> **Items listed in a dataset**
- - - - -
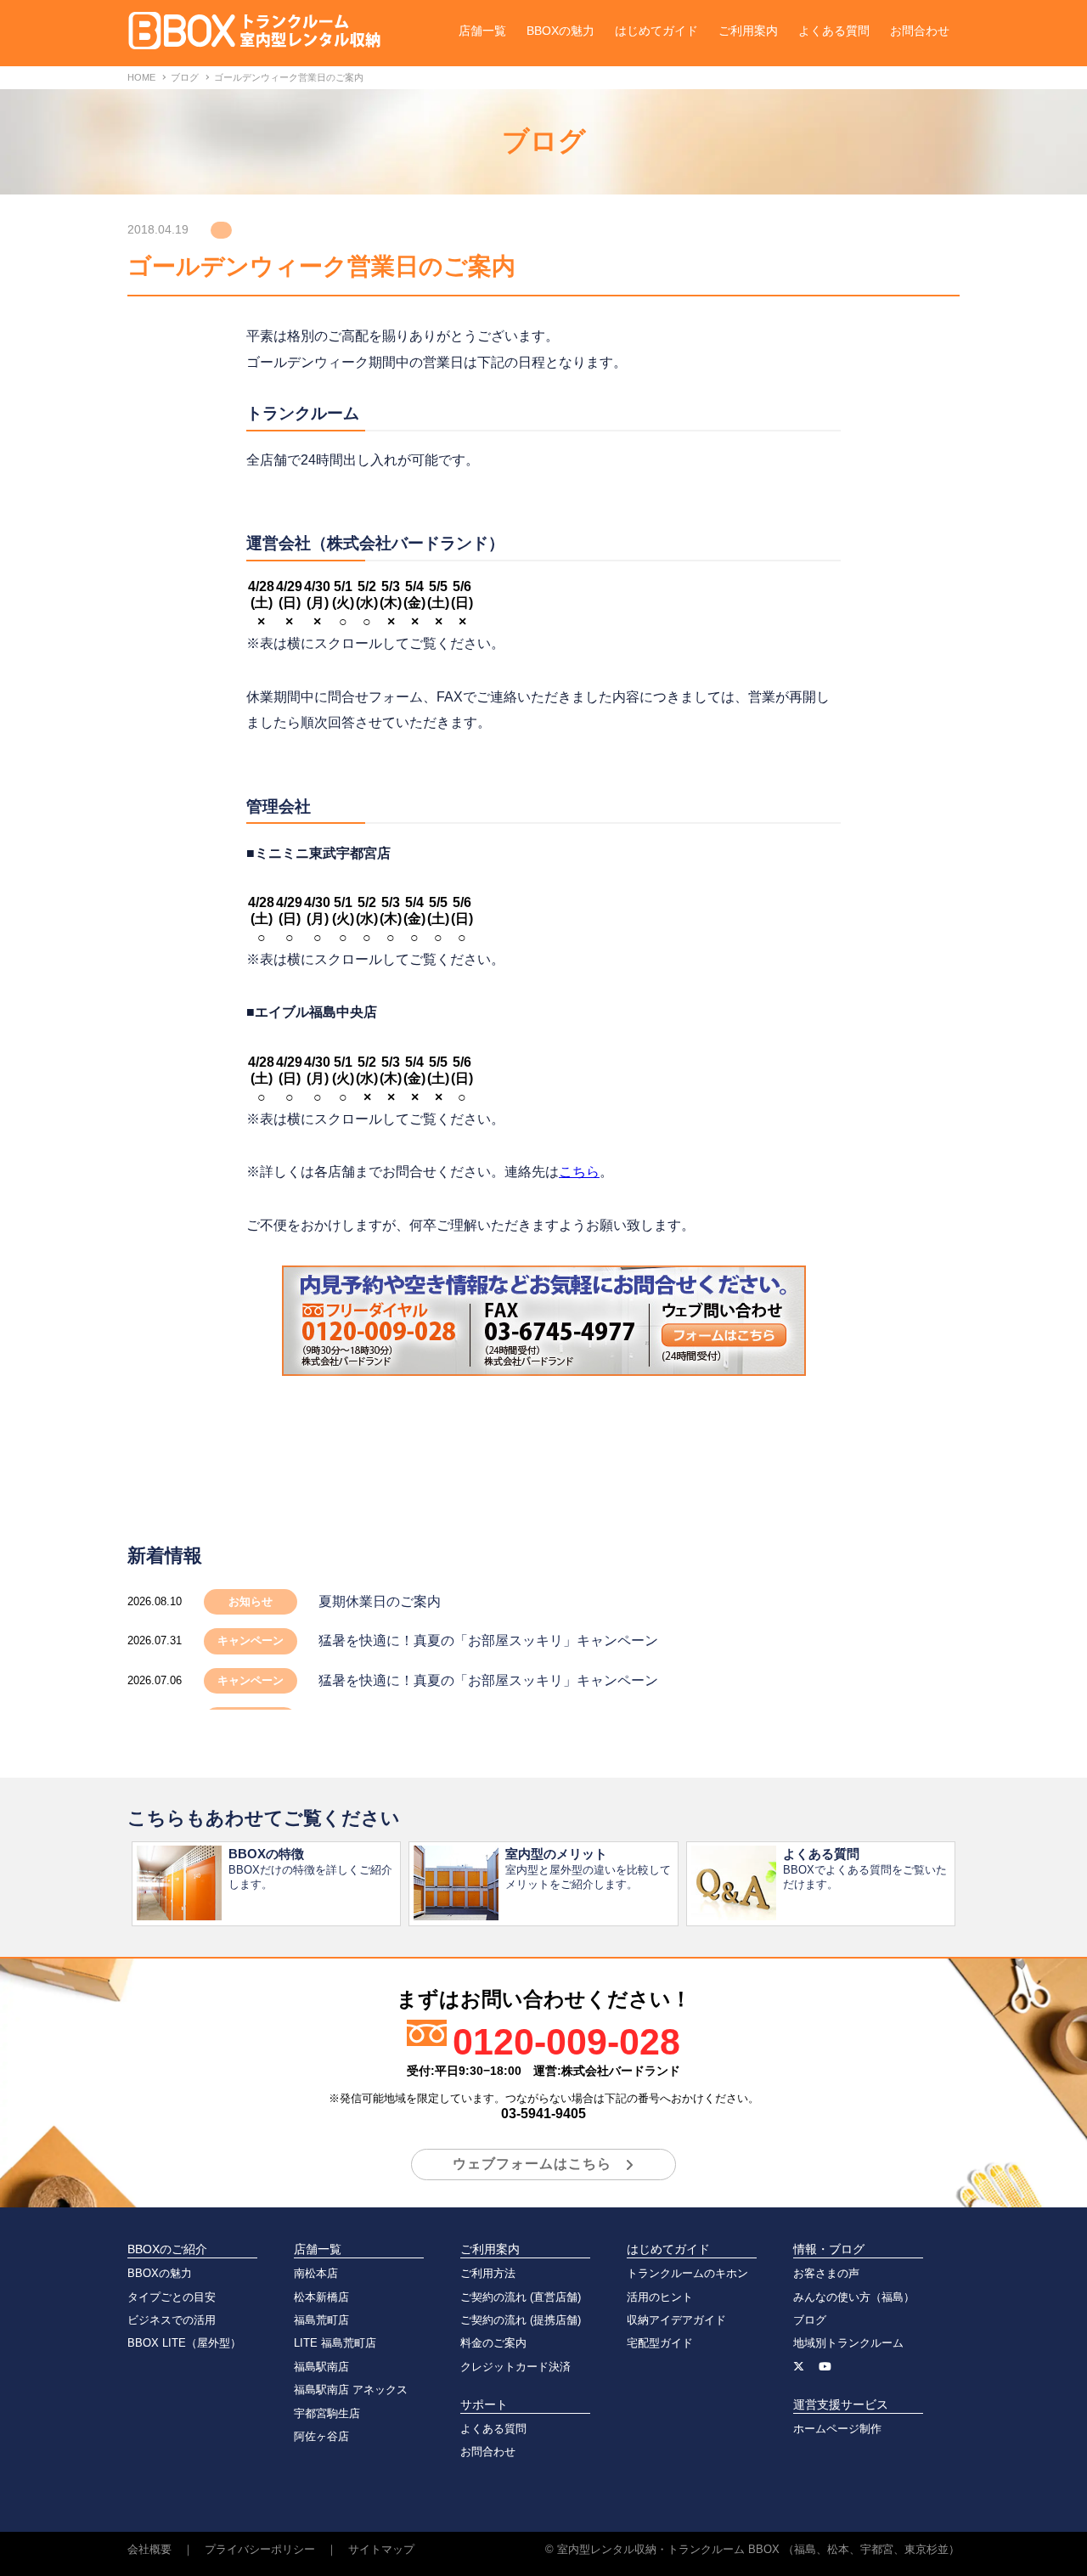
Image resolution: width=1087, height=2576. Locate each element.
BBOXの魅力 (560, 30)
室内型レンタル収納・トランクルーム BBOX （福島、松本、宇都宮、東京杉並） (758, 2549)
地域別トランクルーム (848, 2342)
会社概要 (149, 2549)
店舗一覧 (482, 30)
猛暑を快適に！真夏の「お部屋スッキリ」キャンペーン (488, 1640)
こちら (579, 1171)
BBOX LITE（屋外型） (184, 2342)
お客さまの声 (826, 2273)
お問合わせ (919, 30)
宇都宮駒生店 (327, 2413)
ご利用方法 (487, 2273)
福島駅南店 (321, 2366)
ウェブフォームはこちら (532, 2163)
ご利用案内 (748, 30)
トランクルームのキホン (687, 2273)
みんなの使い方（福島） (854, 2297)
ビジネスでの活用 (171, 2320)
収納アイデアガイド (676, 2320)
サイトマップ (381, 2549)
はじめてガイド (656, 30)
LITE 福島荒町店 (335, 2342)
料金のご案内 (493, 2342)
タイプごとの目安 (171, 2297)
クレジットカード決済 (515, 2366)
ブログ (809, 2320)
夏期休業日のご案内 (379, 1601)
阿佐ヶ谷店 (321, 2436)
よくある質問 (834, 30)
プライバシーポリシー (260, 2549)
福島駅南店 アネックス (351, 2389)
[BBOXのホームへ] (254, 38)
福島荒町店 (321, 2320)
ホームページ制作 (837, 2428)
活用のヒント (660, 2297)
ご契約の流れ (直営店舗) (520, 2297)
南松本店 (316, 2273)
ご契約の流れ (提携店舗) (520, 2320)
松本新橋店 (321, 2297)
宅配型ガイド (660, 2342)
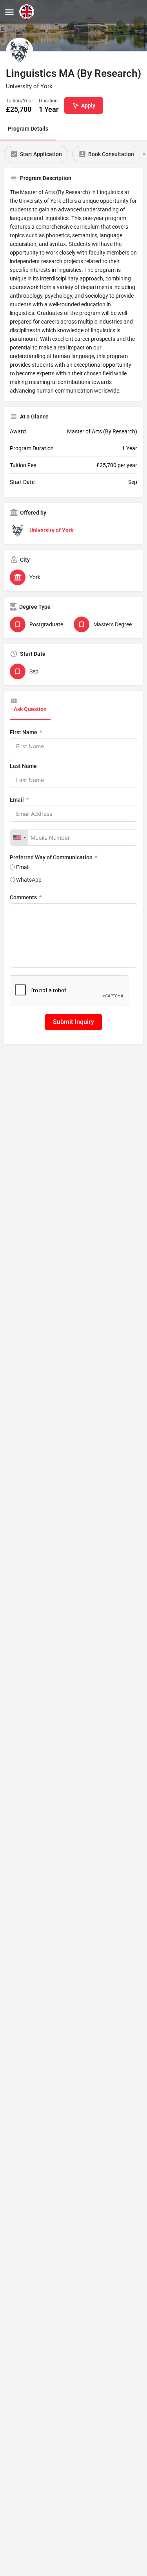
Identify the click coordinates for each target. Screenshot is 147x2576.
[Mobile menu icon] (9, 12)
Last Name (23, 766)
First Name (23, 732)
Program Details (28, 129)
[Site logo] (27, 12)
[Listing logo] (19, 51)
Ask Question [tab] (30, 709)
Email (17, 800)
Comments (23, 897)
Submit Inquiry (73, 1022)
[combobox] (19, 837)
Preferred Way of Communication (51, 857)
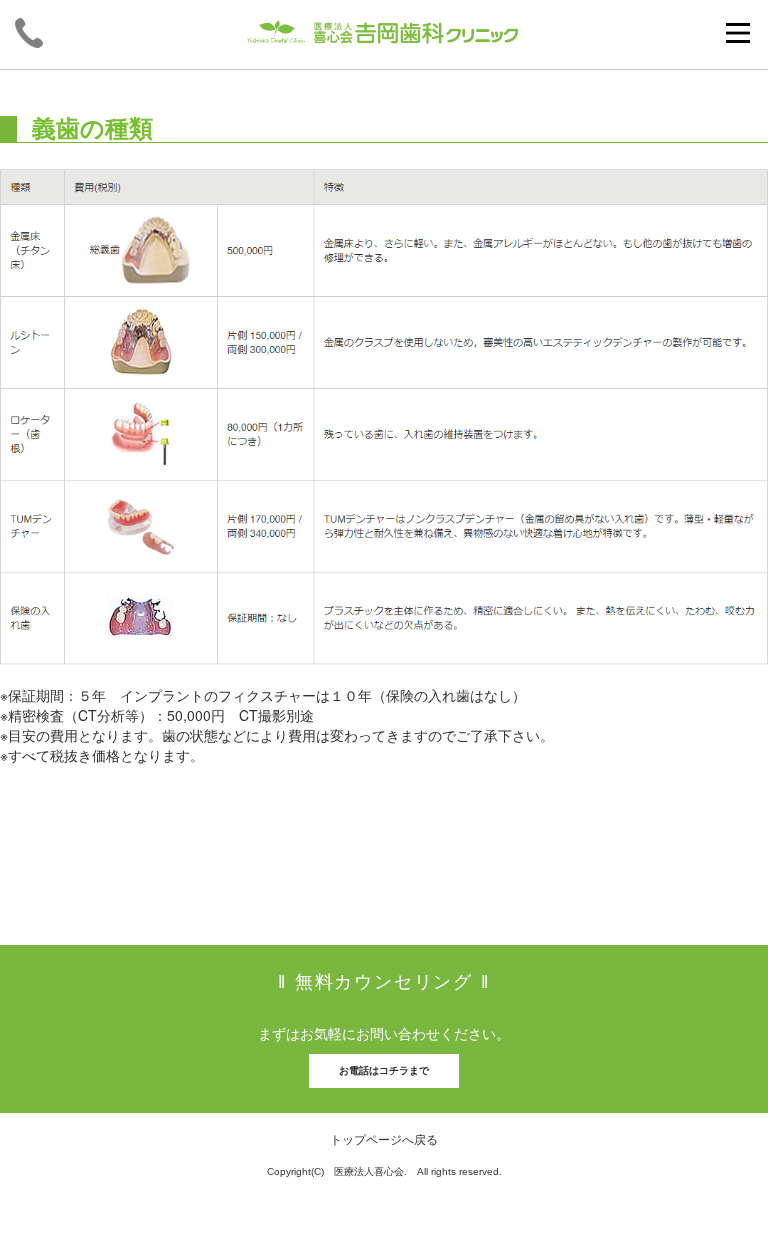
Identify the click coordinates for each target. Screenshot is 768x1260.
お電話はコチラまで (384, 1070)
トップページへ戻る (384, 1138)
- - - - -
> **What this task involves**
Answer with a single number, the count of lines in the data that contain "coordinates".

> **Expected answer**
2